The physical differences in the hybrid lineage also made them competitive. The size and shape of the Big Birds’ beaks placed them squarely in their own ecological niche, allowing them to eat certain types of seeds their competitors could not. “The data is consistent with selection having taken place,” Andersson said.

The fact that this niche was available for Big Bird to occupy is likely a result of the particularly young, isolated and often extreme environment of the Galápagos. “Conditions on the islands really help drive the speciation process,” said Scott Edwards, an ornithologist at Harvard University.

The same might be said for small and isolated environments elsewhere, such as mountaintops or ponds. By contrast, speciation isn’t likely to occur this way in less isolated regions, said Trevor Price, an ecologist at the University of Chicago. In those areas, where competition for resources is already fierce, a new hybrid species like Big Bird would find no niche for itself.

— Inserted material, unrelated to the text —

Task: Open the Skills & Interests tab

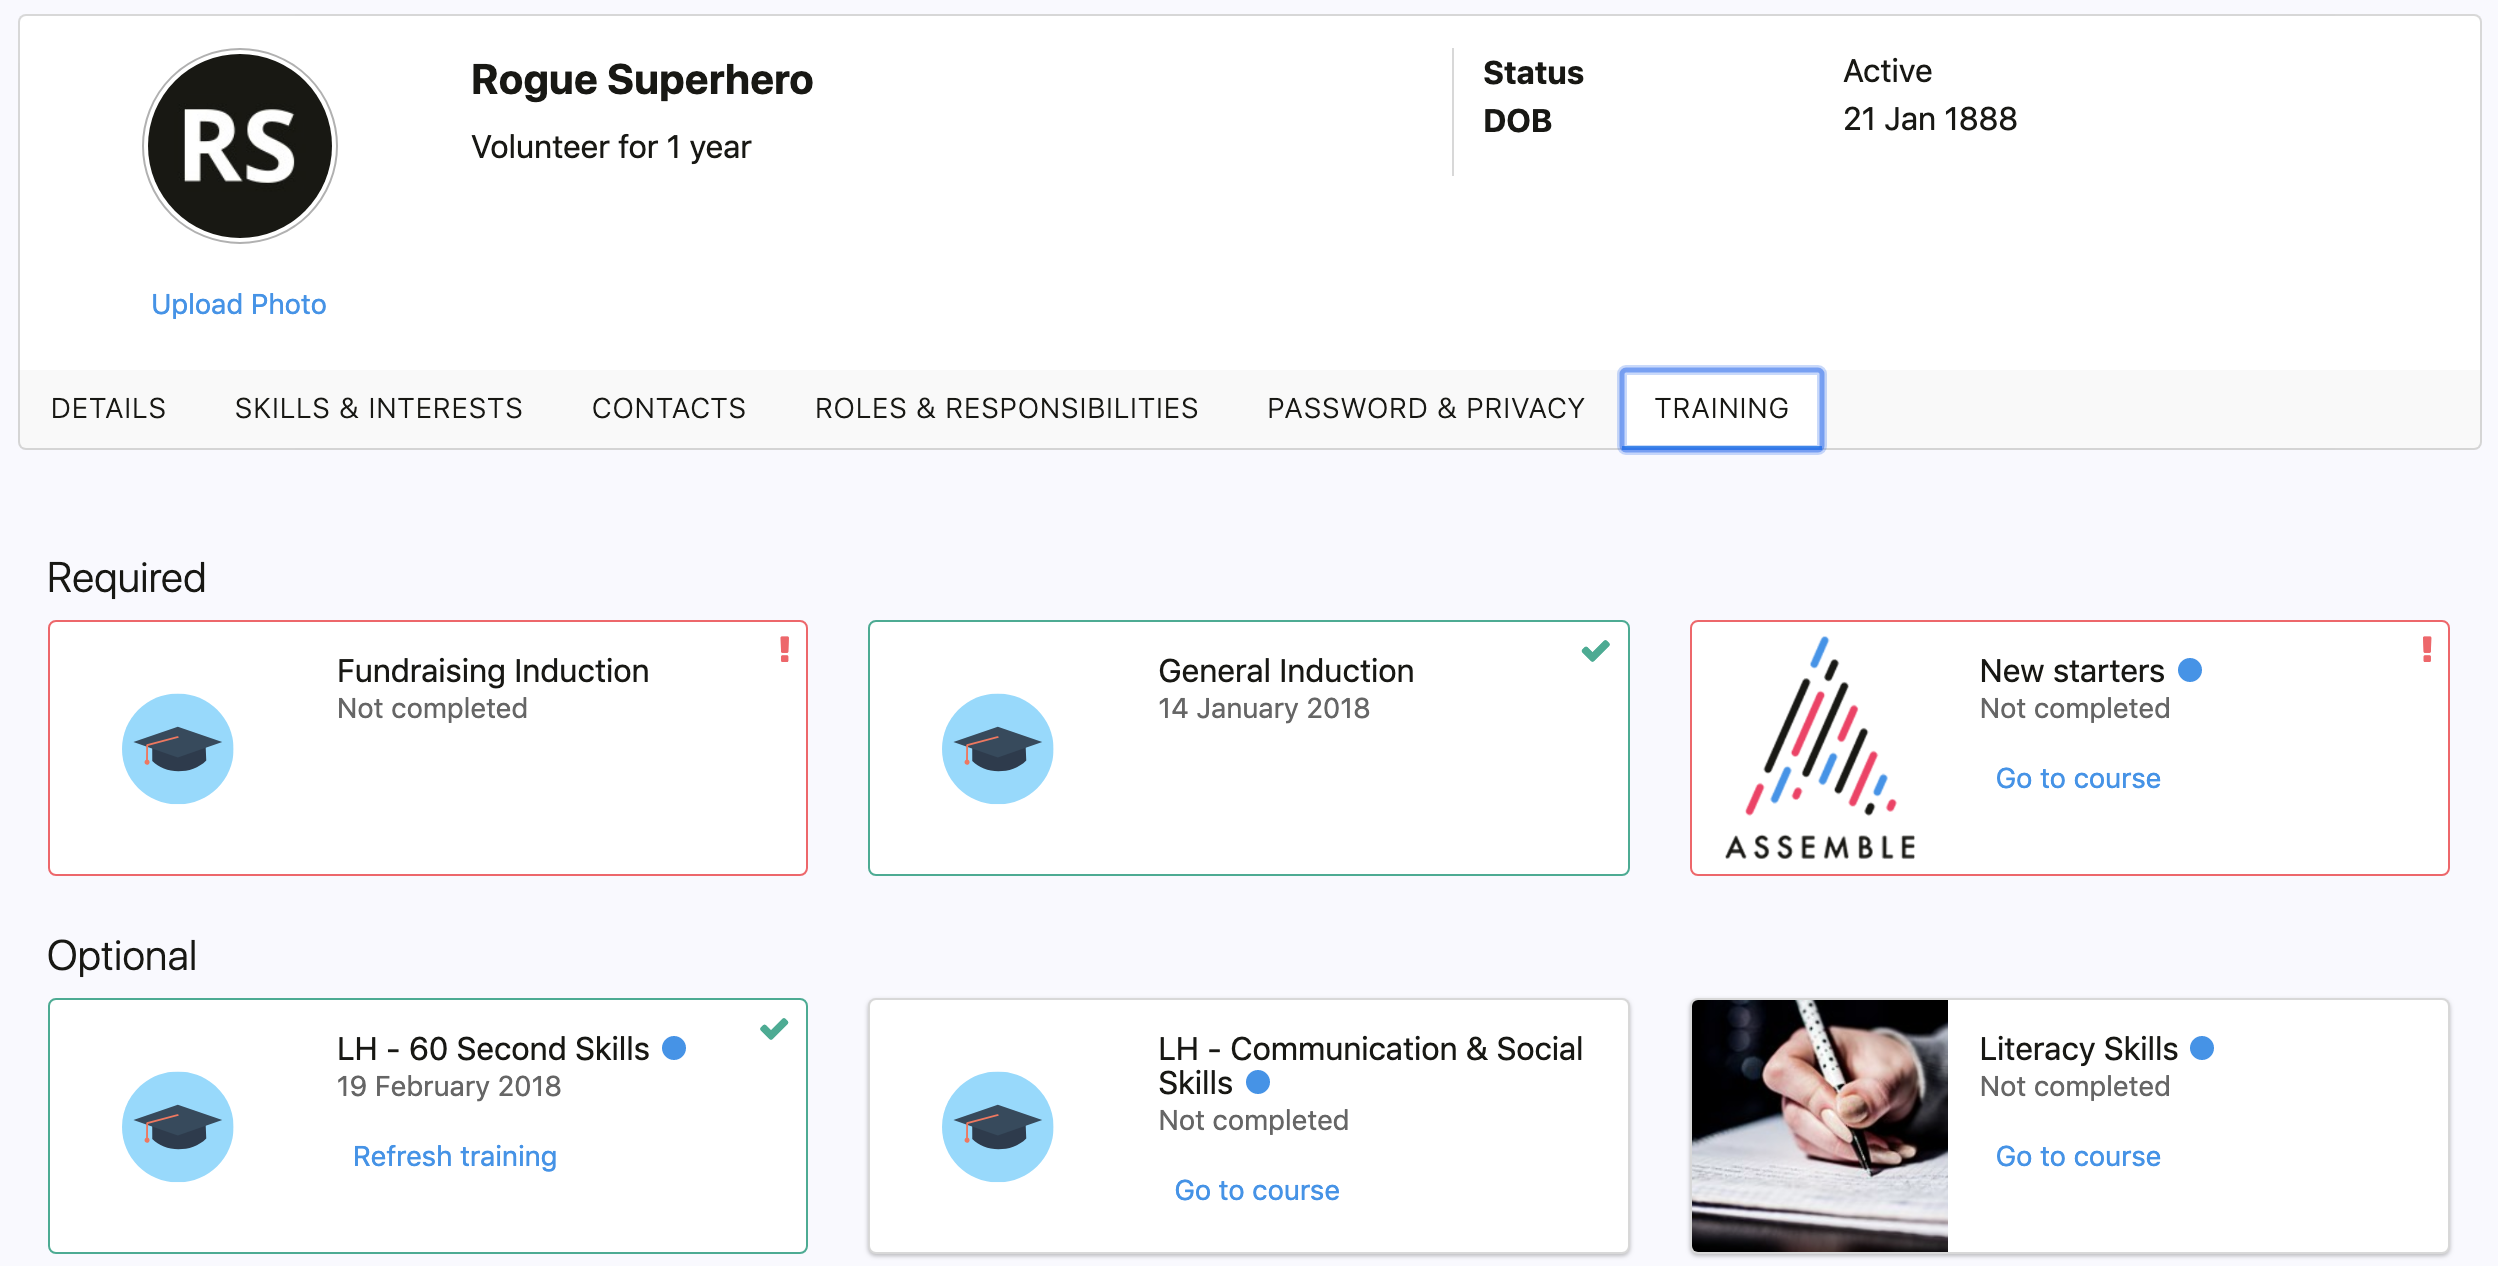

But hybrid species may have had more widespread opportunities to establish themselves in the past. Perhaps, Price suggested, this rapid production of species could have occurred in the aftermath of the meteorite impact that caused mass extinction on Earth millions of years ago. At that time, there were resources and potential niches, and not enough species to fill them.

Fractal Speciation

Some experts think that even today hybrid speciation may be far from rare. Under the most commonly accepted speciation model, called allopatric speciation, populations get geographically separated — by a change in a river’s course, say, or the formation of a mountain, or diverging migrations —  and then adapt to distinct competitors and environments over long periods. If the groups ever meet again, they may no longer be similar enough to interbreed.

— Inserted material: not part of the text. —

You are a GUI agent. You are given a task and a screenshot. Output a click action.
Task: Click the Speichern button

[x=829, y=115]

But very fast hybrid speciation events like the one the Grants saw on Daphne may often occur in bursts — only to end with the new species dying out before we have time to observe it. “Speciation is common. It’s happening all around us,” said James Mallet, an evolutionary biologist at Harvard University. “It’s just that usually we don’t recognize the divergent lineages that are appearing as separate species.”

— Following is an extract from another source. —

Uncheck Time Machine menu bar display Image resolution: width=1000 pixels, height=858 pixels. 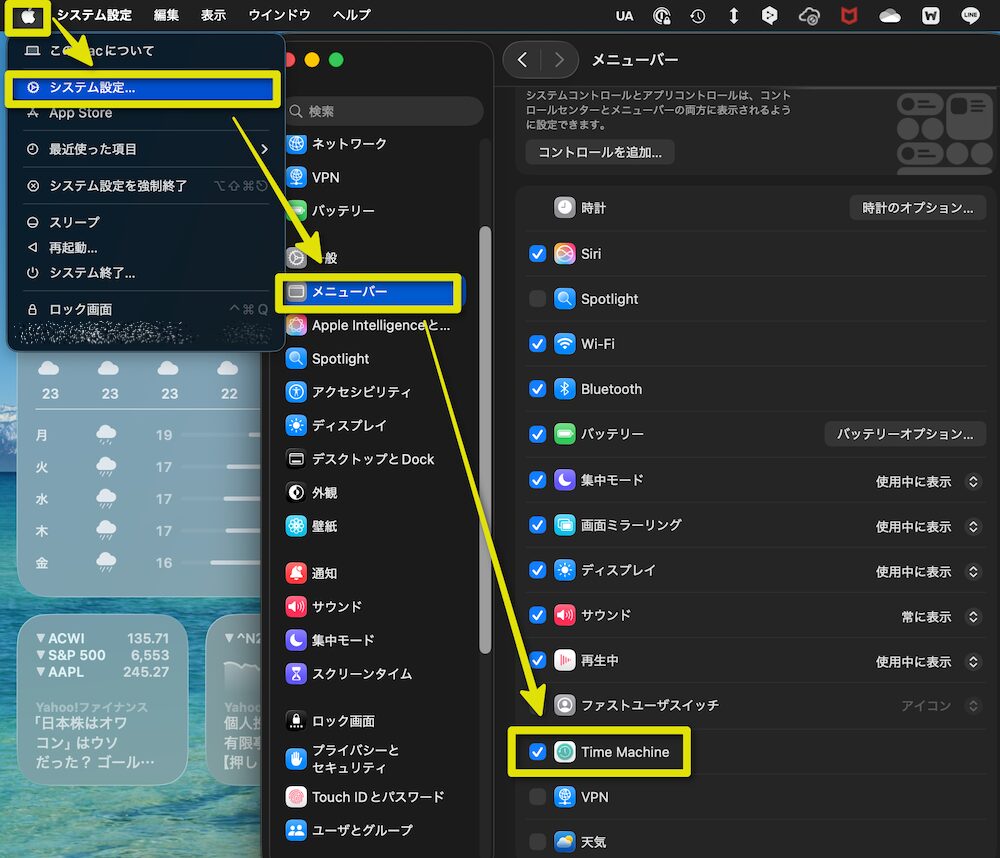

He continued, “I believe that speciation is more of a continuum than people have been thinking.” At one extreme, species can be cleanly divided from one another, with no interbreeding and exchange of genes. But to greater or lesser degrees, hybridization could also allow genes to flow into a species from others, and the resulting hybrids could sometimes develop an identity of their own, even if only temporarily.

Mallet argues that hybrid species could very well be appearing all the time, only to collapse and disappear just as quickly, with the hybrids either going extinct or being absorbed back into a parent population. “To me, that shows the abundance of opportunities for speciation,” he said. Just because many hybrids go extinct — a fate that is still very likely to befall the Big Bird lineage, according to Mallet — doesn’t mean that hybridization is not a real source of new species in nature.

Instead, he sees speciation as an almost fractal process that can be observed in ecosystems over different timescales. “If you look at the macro level over millions of years,” Mallet said, “you’ll see a few species evolving and going extinct.” But at the micro level, on the order of dozens of years or less, species may be forming and dissolving all the time. Most biologists simply don’t have the long-term data to show it, he said.

What made it possible to identify such an event in Darwin’s finches was the Grants’ decades of careful fieldwork, followed by detailed genomics studies. The new paper illustrates “the value of continuous, long-term studies in nature,” Peter Grant said. Without that, “we would not have detected or been able to interpret the immigration of an individual of one species and interbreeding with a member of the resident species.”

Although biologists do not yet know how much animal hybrid speciation occurs outside the Galápagos, they are becoming increasingly aware of hybrids as a powerful agent of evolution. “I think this paper really increases that signal,” Edwards said. “Researchers like me are going to be looking for it much more regularly.”